DOCUMENT TEXT —
"""
Sunday, October 30, 2005

overwhelming

Hallowe'en party yesterday, it was so fun! I was so happy to see Kim, she still rocks my world even though I haven't seen her for a while. Goddamn, what a great gal. She just never gets any less cool, and I was uber happy to see her again. I didn't get to go to her going away party, so it was even better to party with her again.

It was weird though, I got a lot of comments about how quiet I was being. I think some people thought I was sad or something, which is strange because it was an odd time when I wasn't at all unhappy. I guess it's just because I'm not very good at partying (if there is such a thing) and big, loud, drunken get-togethers sort of overwhelm me. I just never know quite what to do with myself, so I end up not doing anything I guess. Maybe I'm just not so social as I think I am after all. Whatever.

Being quiet at parties does give you interesting oportunities to think about your life though. More so than it seems, believe me. For instance, at Peter's yesterday I ended up wondering why it was that I couldn't seem to get any action. A silly thought, I'll grant you, but that's what happens when you find yourself in your own little world around a bunch of silly people. I thought to myself: "Maybe I should have a tap list too." Unfortunetly, this morning I kept on thinking and came to several good conclusions why I shouldn't.
"""
Word and element location data
"""
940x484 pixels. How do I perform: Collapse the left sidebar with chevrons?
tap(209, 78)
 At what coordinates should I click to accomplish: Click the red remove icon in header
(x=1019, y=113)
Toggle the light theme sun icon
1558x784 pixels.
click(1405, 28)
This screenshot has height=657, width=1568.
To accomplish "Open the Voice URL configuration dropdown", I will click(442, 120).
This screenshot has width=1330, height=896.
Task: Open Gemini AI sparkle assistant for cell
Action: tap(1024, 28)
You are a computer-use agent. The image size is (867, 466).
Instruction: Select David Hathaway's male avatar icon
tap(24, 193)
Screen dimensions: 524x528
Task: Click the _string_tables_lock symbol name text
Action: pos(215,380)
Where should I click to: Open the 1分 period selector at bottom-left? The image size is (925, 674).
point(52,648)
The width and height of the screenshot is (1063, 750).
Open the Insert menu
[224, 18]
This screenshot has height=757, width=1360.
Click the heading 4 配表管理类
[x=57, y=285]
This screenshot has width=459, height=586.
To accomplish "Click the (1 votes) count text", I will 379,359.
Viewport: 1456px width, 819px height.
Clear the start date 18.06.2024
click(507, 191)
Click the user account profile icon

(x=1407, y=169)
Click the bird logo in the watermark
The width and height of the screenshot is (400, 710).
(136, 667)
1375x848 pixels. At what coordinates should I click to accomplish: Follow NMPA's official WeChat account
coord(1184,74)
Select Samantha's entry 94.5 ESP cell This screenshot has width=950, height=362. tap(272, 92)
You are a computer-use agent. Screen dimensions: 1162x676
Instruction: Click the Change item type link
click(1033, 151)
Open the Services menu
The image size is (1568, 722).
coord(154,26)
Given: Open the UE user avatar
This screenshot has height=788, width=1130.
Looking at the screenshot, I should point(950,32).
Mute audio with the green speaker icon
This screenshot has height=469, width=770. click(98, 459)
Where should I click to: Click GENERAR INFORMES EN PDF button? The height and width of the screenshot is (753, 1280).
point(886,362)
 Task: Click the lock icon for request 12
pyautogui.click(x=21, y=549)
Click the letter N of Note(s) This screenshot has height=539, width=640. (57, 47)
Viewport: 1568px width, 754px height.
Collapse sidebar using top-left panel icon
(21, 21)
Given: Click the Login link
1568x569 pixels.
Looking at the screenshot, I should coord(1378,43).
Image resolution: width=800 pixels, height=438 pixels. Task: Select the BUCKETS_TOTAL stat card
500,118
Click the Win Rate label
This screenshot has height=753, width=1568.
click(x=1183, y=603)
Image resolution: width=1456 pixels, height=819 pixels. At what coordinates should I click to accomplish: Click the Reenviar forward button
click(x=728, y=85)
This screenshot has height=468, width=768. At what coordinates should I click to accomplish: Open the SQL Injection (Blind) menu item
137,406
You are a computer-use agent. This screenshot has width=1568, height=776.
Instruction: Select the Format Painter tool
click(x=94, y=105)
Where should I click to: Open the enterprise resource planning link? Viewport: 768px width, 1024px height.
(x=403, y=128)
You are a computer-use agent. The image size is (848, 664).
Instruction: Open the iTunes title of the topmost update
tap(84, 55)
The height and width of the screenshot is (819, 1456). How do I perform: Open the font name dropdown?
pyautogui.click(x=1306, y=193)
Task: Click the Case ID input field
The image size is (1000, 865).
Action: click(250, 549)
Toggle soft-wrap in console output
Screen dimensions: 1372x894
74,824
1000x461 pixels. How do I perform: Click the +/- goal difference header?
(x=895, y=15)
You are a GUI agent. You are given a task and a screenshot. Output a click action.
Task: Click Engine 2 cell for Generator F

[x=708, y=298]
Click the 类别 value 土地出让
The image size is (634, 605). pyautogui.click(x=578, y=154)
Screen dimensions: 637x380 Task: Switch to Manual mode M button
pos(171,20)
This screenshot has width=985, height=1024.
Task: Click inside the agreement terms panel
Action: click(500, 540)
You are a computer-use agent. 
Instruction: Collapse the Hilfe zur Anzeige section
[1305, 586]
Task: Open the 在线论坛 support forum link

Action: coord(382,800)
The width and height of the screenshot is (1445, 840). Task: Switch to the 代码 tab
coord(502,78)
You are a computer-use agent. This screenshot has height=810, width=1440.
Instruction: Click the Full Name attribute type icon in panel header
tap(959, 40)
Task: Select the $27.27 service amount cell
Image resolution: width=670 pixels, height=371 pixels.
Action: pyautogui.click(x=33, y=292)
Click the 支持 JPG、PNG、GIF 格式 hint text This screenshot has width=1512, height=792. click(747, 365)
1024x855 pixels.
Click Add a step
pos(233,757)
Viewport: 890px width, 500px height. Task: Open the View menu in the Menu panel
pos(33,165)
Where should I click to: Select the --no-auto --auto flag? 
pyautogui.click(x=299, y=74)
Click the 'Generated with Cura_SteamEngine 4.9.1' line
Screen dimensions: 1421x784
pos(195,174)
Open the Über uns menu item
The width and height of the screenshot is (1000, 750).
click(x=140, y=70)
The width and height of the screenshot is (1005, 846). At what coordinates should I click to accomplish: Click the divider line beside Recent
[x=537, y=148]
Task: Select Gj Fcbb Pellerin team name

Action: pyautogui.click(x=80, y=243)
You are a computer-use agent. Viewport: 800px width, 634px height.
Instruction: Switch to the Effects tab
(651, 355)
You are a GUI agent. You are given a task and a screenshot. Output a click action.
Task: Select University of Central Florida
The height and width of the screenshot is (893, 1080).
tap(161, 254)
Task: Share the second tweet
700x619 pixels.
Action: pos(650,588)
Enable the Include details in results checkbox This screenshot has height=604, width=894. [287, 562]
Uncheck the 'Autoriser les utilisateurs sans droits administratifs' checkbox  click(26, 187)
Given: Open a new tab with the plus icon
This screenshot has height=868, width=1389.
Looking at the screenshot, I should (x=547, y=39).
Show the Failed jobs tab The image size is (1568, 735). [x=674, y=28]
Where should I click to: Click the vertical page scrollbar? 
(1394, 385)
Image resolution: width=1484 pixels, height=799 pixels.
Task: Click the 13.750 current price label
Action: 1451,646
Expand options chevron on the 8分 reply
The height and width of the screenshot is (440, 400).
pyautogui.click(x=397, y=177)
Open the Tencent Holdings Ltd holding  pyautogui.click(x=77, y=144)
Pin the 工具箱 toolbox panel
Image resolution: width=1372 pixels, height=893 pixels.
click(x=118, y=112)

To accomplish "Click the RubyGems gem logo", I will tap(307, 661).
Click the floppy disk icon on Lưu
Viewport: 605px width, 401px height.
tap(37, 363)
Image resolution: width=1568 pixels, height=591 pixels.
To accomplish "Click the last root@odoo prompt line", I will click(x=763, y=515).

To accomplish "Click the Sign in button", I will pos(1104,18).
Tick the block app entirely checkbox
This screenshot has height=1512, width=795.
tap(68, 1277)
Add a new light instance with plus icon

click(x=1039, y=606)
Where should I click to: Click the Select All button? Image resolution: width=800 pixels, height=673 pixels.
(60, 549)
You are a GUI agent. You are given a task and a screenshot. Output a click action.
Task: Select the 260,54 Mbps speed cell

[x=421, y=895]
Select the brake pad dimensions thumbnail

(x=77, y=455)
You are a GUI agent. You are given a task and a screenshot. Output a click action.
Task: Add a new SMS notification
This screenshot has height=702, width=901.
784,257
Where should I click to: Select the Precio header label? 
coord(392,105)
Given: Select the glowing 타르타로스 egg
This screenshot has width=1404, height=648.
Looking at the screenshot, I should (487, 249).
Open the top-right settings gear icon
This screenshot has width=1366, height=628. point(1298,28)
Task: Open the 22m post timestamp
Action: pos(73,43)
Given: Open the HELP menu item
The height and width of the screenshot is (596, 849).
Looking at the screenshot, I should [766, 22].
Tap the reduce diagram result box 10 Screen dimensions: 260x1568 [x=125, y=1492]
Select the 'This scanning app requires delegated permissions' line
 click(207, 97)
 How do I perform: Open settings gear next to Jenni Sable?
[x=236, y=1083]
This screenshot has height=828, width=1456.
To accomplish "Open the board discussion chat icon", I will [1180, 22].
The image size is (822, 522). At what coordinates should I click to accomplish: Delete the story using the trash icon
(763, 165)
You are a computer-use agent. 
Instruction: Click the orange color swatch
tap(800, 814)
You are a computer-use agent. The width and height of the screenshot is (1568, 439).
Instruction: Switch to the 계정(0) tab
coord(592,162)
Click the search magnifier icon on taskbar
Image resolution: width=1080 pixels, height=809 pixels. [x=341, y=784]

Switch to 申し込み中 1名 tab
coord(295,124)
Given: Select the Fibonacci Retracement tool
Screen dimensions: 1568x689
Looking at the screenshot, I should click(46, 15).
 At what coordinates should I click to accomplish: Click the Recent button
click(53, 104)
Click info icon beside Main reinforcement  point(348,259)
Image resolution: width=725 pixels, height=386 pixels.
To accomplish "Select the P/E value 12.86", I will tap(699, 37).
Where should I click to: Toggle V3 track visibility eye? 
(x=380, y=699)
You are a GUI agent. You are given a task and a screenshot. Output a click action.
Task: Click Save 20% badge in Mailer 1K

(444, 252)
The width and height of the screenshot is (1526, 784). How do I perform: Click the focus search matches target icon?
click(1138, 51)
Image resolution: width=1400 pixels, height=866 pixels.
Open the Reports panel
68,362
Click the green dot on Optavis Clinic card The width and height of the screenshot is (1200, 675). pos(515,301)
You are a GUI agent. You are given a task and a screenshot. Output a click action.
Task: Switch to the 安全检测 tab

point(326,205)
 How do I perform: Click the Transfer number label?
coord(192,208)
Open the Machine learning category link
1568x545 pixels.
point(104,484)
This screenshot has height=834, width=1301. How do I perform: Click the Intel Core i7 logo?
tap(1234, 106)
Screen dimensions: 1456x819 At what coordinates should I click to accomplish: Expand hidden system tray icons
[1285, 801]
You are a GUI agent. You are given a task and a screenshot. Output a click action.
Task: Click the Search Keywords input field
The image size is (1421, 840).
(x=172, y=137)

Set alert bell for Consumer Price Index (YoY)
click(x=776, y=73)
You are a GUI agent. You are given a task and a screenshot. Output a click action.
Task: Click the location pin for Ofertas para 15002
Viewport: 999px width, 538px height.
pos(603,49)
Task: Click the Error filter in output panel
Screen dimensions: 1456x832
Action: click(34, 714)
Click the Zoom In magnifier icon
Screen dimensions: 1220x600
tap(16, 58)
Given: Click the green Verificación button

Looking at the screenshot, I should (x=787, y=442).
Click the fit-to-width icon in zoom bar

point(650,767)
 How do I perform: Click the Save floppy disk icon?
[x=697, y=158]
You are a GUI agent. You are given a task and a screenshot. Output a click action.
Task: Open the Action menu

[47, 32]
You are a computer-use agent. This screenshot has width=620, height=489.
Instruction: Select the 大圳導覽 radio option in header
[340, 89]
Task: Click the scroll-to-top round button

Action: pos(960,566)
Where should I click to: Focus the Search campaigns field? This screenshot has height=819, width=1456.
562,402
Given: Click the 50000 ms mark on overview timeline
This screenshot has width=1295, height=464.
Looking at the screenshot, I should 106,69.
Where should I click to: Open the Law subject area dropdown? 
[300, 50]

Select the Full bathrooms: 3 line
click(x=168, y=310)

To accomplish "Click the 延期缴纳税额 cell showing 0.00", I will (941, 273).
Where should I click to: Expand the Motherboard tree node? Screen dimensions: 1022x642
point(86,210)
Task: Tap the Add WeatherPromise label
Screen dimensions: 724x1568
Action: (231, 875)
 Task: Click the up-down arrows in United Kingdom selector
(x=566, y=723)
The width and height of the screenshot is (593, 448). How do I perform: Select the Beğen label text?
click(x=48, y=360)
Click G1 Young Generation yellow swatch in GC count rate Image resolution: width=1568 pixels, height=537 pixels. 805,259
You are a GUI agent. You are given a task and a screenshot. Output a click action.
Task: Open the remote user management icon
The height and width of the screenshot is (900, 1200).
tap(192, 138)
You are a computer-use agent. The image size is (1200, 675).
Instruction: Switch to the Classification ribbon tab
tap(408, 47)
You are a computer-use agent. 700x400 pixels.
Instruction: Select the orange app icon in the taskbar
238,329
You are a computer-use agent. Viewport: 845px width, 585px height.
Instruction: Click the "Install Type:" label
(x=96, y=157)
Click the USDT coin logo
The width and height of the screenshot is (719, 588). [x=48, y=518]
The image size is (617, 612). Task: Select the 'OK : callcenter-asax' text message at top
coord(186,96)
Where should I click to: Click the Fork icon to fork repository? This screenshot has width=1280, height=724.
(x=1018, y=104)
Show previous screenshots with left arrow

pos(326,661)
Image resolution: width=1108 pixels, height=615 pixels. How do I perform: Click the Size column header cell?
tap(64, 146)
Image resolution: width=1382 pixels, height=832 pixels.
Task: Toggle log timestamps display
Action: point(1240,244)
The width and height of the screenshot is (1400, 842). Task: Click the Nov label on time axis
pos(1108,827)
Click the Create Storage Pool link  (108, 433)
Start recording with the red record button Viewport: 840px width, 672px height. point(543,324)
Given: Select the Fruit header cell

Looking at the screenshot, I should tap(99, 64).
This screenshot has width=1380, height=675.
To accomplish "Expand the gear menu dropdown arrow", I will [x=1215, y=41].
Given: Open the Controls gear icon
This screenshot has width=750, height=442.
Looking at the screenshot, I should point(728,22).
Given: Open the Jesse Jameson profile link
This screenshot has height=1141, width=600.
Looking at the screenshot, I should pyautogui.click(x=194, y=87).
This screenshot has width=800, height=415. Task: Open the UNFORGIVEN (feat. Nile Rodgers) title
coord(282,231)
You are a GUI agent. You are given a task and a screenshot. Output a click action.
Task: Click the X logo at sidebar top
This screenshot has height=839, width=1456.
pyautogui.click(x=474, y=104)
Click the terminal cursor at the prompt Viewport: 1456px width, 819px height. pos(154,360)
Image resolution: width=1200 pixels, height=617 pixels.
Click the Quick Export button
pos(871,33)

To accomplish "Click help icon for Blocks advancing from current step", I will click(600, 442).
"""
TASK REQUIREMENTS —
Reproduce the part of the blog post about the Halloween party starting at "Being quiet at" and ending at "why I shouldn't.". Rely only on the blog post above the lines.

FULL OUTPUT —
Being quiet at parties does give you interesting oportunities to think about your life though. More so than it seems, believe me. For instance, at Peter's yesterday I ended up wondering why it was that I couldn't seem to get any action. A silly thought, I'll grant you, but that's what happens when you find yourself in your own little world around a bunch of silly people. I thought to myself: "Maybe I should have a tap list too." Unfortunetly, this morning I kept on thinking and came to several good conclusions why I shouldn't.